Jumat, 06 November 2015

Dampak Pengharapan Kekal

Ke dalam tangan-Mulah ku serahkan rohku, Engkau telah menebusku, O Tuhan Allah yang benar. -- Mazmur 31:6  
Kita akan selama-lamanya bersama-sama dengan Tuhan. Karena itu hiburkanlah seorang akan yang lain dengan perkataan-perkataan ini.  -- 1 Tesalonika 4:17-18
Justru karena tidak memiliki harapan kekal, orang mungkin sekali bisa menjadi berhasil, kaya, makmur dalam kehidupan sementara ini. Kaget? Petunjuknya, bangsa-bangsa yang berhasil menjadi "naga-naga" ekonomi bukankah: Jepang disusul oleh Taiwan, Korea Tiongkok? Filsafat-keagamaan bangsa-bangsa itu -- Shintoism, Buddhism, Taoism, Shamanism, Confucianism, -- sama sekali tidak memiliki harapan akan hidup sesudah hidup ini, hidup kekal. Justru karena tidak memiliki orientasi kekal, maka satu-satunya hidup sementara di dunia fana ini yang harus habis-habisan diusahakan, dinikmati, digarap. Alhasil, terjadilah keberhasilan ekonomi luar biasa. Lain halnya dengan keberhasilan akibat etos Judeo-Kristen -- kerja dalam irama adanya istirahat dalam semangat pengabdian kasih kepada sang Pencipta -- yang juga membawa keberhasilan ilmu, teknologi, ekonomi, sejauh tidak disimpangkan menjadi sekularisme.

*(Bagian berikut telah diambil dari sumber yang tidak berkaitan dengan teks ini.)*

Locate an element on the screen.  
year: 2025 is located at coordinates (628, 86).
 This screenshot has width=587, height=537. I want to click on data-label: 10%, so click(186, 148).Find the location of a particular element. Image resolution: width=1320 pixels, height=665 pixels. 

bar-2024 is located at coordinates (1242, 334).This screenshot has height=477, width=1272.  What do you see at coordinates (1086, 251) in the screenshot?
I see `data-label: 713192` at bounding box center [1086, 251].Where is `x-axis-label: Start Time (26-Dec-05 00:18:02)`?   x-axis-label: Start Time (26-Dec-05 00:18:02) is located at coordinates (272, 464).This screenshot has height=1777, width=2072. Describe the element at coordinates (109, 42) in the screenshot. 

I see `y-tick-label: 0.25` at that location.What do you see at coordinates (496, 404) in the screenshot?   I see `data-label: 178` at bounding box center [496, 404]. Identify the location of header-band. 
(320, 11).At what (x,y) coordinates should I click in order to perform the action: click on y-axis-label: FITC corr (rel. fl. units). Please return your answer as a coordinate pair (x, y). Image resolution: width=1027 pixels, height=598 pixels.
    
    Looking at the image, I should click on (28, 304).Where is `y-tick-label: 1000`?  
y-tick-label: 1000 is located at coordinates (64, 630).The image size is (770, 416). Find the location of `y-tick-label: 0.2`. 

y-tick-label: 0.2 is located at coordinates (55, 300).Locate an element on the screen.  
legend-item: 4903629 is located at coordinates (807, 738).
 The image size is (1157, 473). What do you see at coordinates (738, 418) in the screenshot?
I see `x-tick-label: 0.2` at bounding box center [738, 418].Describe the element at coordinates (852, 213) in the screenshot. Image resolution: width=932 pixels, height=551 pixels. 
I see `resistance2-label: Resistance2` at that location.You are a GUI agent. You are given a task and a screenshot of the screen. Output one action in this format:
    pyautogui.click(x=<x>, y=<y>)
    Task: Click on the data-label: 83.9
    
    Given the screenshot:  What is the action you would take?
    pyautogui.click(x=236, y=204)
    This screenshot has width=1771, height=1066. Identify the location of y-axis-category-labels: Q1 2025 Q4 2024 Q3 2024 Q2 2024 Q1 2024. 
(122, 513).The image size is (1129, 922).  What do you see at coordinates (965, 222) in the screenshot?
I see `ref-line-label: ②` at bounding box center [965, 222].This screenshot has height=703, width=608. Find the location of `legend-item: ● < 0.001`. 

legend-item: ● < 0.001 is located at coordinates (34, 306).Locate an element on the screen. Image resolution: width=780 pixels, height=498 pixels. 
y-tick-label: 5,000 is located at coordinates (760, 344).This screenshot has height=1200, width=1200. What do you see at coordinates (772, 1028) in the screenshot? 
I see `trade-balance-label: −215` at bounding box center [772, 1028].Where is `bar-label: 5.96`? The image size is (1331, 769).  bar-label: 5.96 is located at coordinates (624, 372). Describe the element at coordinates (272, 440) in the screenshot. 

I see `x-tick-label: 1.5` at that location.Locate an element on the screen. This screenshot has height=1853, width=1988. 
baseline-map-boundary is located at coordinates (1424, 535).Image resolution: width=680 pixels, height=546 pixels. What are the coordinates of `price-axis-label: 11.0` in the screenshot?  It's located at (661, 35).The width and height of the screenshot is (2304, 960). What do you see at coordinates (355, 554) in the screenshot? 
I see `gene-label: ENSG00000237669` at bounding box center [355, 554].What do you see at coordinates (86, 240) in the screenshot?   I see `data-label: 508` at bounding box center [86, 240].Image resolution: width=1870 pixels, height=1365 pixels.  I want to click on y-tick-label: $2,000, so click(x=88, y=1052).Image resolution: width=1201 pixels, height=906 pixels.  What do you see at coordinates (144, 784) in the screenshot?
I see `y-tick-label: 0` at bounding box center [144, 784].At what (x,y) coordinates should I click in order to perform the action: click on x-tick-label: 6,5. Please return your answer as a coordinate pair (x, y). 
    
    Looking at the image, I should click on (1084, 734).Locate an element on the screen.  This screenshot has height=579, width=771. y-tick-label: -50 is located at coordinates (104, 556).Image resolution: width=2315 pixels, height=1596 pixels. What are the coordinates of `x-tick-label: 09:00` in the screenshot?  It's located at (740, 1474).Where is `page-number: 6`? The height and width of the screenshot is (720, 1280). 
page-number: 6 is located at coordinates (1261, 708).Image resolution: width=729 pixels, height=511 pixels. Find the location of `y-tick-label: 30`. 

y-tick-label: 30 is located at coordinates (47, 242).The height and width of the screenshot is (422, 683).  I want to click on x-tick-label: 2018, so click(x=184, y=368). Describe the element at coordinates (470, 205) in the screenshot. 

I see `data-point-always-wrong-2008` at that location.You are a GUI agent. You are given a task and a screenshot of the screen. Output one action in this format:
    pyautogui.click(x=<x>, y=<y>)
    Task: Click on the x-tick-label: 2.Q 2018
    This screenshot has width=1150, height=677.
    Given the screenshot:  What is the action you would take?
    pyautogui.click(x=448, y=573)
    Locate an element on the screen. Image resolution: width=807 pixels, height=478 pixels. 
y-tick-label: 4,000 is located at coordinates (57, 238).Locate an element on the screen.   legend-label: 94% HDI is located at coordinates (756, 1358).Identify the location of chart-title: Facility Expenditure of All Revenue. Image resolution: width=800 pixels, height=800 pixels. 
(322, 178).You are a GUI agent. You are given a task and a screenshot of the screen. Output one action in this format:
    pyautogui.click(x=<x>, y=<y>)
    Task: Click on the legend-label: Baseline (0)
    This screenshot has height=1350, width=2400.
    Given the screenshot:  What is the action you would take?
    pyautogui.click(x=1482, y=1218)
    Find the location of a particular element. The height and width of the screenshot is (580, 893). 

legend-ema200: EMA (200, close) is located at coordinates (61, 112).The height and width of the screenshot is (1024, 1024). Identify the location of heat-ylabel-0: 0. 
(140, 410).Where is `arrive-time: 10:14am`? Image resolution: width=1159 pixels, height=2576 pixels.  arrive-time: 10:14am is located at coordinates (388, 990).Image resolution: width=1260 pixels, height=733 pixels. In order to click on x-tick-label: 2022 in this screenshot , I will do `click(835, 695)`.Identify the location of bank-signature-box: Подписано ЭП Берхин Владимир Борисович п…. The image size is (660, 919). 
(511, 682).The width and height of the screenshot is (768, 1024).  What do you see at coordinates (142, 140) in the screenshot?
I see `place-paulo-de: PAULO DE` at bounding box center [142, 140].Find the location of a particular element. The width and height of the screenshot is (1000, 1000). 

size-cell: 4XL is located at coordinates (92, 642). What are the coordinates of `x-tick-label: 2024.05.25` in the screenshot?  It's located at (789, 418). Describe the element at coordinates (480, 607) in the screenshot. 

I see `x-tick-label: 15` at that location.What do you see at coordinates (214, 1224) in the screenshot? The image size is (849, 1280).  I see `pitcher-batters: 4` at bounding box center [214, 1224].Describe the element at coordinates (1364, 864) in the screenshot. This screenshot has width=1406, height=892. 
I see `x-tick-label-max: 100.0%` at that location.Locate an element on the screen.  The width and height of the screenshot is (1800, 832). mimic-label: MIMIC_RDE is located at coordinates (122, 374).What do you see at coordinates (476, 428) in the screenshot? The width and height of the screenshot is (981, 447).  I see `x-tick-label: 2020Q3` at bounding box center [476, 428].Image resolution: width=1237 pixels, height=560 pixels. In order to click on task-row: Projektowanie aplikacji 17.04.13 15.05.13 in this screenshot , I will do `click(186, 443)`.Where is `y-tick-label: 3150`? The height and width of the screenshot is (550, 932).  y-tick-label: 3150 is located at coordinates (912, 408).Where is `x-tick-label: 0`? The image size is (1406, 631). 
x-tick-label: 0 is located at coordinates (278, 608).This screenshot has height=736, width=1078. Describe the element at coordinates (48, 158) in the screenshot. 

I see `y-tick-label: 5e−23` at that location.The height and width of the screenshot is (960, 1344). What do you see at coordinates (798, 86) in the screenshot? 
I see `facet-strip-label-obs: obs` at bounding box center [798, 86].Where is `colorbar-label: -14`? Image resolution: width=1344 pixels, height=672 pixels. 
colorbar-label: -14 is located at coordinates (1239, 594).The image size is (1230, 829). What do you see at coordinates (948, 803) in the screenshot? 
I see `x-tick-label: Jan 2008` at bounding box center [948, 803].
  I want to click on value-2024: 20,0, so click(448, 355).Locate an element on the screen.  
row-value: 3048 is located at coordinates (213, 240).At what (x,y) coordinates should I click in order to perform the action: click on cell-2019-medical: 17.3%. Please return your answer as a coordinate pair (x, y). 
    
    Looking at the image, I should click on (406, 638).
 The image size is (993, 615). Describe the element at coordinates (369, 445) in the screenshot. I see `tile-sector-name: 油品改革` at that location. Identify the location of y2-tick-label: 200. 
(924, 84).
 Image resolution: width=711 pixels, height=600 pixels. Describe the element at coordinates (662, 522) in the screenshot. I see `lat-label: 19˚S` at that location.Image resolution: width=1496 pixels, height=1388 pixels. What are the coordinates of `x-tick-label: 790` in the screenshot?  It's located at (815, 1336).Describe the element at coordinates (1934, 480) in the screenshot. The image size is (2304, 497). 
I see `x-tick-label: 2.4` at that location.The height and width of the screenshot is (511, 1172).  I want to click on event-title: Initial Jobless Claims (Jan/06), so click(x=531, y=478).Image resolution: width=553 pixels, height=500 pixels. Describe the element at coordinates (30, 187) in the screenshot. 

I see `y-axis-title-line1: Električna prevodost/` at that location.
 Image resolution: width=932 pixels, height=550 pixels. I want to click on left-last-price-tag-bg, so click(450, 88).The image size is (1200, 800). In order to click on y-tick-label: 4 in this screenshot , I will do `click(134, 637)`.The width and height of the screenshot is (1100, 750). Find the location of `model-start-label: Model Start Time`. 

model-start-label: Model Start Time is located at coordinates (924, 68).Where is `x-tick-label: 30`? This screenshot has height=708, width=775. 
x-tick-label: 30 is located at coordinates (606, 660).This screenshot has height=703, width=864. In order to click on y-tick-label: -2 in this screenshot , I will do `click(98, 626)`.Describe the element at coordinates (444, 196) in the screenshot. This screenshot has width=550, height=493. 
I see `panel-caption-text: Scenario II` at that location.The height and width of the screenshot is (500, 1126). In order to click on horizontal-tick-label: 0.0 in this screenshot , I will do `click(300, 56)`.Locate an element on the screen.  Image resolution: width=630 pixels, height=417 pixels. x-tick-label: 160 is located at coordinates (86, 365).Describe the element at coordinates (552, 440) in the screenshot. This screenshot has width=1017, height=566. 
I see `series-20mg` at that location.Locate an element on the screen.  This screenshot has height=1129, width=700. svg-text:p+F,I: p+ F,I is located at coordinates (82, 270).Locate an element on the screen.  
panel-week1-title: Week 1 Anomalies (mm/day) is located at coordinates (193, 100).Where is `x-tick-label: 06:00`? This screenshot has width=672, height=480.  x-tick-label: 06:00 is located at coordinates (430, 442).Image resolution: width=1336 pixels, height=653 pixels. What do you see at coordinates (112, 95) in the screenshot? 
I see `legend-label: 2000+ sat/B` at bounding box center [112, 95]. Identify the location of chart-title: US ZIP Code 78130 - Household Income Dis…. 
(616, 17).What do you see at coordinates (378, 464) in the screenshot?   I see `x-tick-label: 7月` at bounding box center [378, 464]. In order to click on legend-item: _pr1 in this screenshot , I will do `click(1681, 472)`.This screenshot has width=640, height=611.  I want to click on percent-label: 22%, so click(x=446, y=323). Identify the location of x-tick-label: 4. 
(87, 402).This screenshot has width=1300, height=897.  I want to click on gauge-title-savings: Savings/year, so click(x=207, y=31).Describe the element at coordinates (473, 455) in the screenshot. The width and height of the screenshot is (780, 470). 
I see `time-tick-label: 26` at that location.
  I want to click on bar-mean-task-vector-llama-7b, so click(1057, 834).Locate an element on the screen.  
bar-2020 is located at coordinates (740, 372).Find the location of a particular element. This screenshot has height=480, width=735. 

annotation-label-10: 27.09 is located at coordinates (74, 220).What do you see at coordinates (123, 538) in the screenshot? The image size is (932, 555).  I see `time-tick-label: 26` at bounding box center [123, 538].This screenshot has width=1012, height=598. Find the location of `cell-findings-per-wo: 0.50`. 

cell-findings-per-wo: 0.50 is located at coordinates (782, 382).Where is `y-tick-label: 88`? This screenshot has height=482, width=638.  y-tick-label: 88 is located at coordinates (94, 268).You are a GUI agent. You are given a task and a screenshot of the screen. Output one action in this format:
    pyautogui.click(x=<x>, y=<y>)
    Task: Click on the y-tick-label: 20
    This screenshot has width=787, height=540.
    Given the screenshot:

Maka hati-hatilah dengan sikap terhadap kerja, uang, materi, sukses. Bisa sangat tipis dan licin perbedaan antara mengabdi dengan harapan kekal dari menguras hanya untuk yang sementara.
Tuhan, kiranya kehidupan kami dalam segala aspeknya menjadi testamen bagi percaya kami akan Engkau. Kiranya hati kami dibentuk oleh kasih kepada-Mu dan melaluinya jelas kami memiliki pengharapan kekal di dalam-Mu. Amin.